> **TEKS TERSEDIA**

========================================

Mereka selalu ada

Selalu ada itu bukanlah berarti 24/7 berada di sampingmu. Selalu ada ialah tiap kali kau menengok ruang di hatimu, di situ selalu ada aku.
status Facebook saya 6 September 2011

Sayang, jarak yang membentang jauh antara kita ini benar-benar tahu caranya menyiksa pelan-pelan. Disisipkannya rindu yang berduri-duri di sela hatiku tiap waktu aku mengingatmu. Betapa saat aku butuh kamu di sampingku, dia malah tertawa-tawa mengejek tanpa ampun. Sungguh ingin kumaki-maki saja dia dengan segala makian yang kukenal.

Sayang, buat apa kamu memaki-maki bilangan kilometer yang tertera sunyi di peta? Seberapapun kerasnya kau memaki, tak akan berkurang jarak yang merentang antara kamu dan aku. Tidak usahlah kau pedulikan tawa sinis jarum jam itu kepadamu, acuhkan saja! Jarak dan waktu tak punya kuasa memisahkan kita. Bukankah selalu kau temukan aku di dalam hatimu?

========================================

> **BAGIAN DATA**

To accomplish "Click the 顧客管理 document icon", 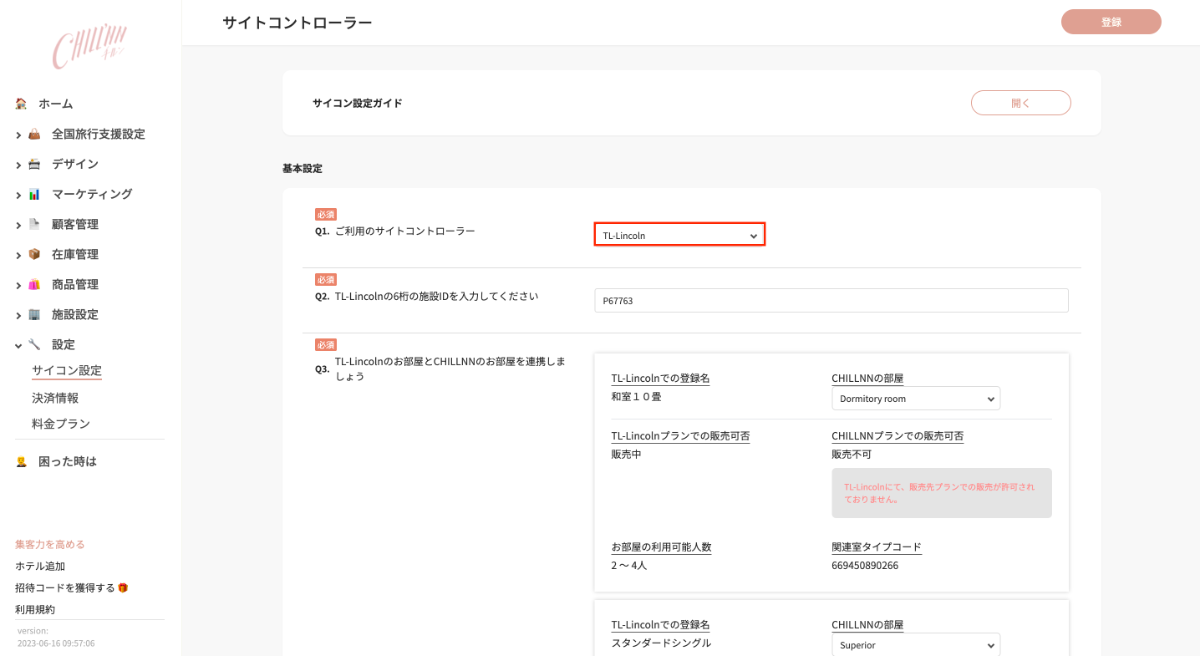I will pos(34,224).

========================================

> **TUGAS ANDA**
Ringkaslah teks tentang rindu dan jarak dalam dua kalimat.

> **JAWABAN**
Teks ini menyatakan bahwa selalu ada bukan berarti berada di samping seseorang 24/7, melainkan selalu hadir di ruang hati orang itu. Satu suara mengeluhkan jarak yang menyiksa dengan rindu dan ingin memakinya, lalu suara lain menjawab bahwa makian tak akan mengurangi jarak dan bahwa jarak serta waktu tak punya kuasa memisahkan mereka karena ia selalu ditemukan di dalam hati.